Groß ist allenthalben die Furcht vor Rechtspopulisten (warum eigentlich nicht auch vor jenen von links?): In der Tat ist es besorgniserregend, wie nationaler Egoismus und Ressentiments gegen die Europäische Union geschürt werden und manche auf einen Zerfall der Union hinarbeiten. Aber: Ist die Antwort darauf wirklich "rasch ein Mehr an Europa"? Riskiert man nicht auch damit den Zerfall?

Warum erwecken führende Politiker Europas den Eindruck, dass sie die Sorgen von Menschen mit anderen legitimen Auffassungen und dem Wunsch nach Respektierung nationaler Wege mit unzulässigem Nationalismus gleichsetzen? Die EU ist kein Staat - auch wenn sich das manche wünschen -und hat daher auf Sonderwege im Rahmen des Primärrechts Rücksicht zu nehmen!

■ ■ ■ ■ ■

Aufgabenstellung A →
Worauf hat die EU laut dem Textauszug über Europa und den Rechtspopulismus Rücksicht zu nehmen?
Aufgabenstellung B →
Schreib den Textauszug über die EU und die Furcht vor Rechtspopulisten ab seinem letzten Satz weiter.

Gegebenes Material →

■ ■ ■ ■ ■

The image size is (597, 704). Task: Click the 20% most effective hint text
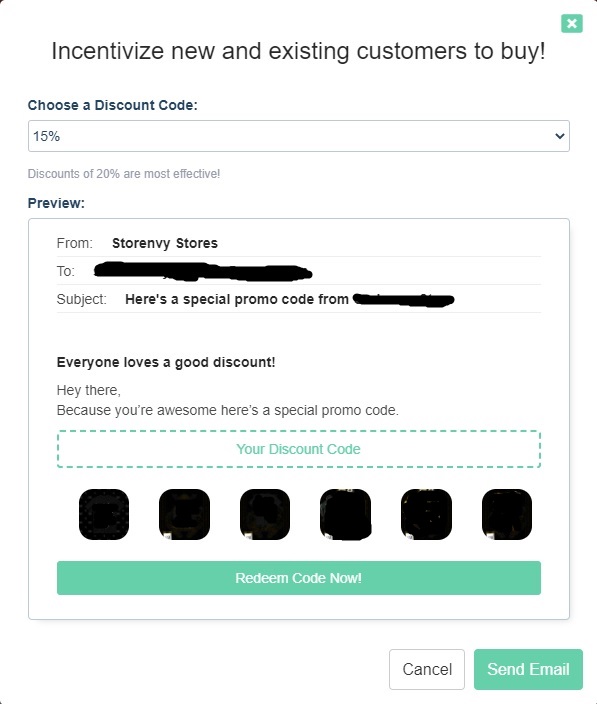pyautogui.click(x=124, y=174)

■ ■ ■ ■ ■

Ergebnis A →
Auf Sonderwege im Rahmen des Primärrechts.

Ergebnis B →
Dass alle Europäer dieselben Einstellungen zu zentralen Fragen - Sozial-und Finanzunion, Subsidiarität, Solidarität und Migration -haben, ist unwahrscheinlich; und dass Menschen in Staaten, die nach kommunistischer Herrschaft ihre Nationalstaatlichkeit erst vor knapp einer Generation wieder errungen haben, andere Präferenzen haben als in Staaten, die bereits seit Jahrzehnten Mitglied der Union sind und bisweilen den Eindruck erwecken, ihrer eigenen Staatlichkeit überdrüssig zu sein, darf nicht verwundern.

Vielleicht würde es dem grundsätzlichen Zusammenhalt der Union eher dienen, Unterschiede zu akzeptieren anstatt Andersdenkende zu diskreditieren, und auf Zögernde zuzugehen anstatt noch mehr an Geschwindigkeit einzufordern. Gut Ding braucht Weile!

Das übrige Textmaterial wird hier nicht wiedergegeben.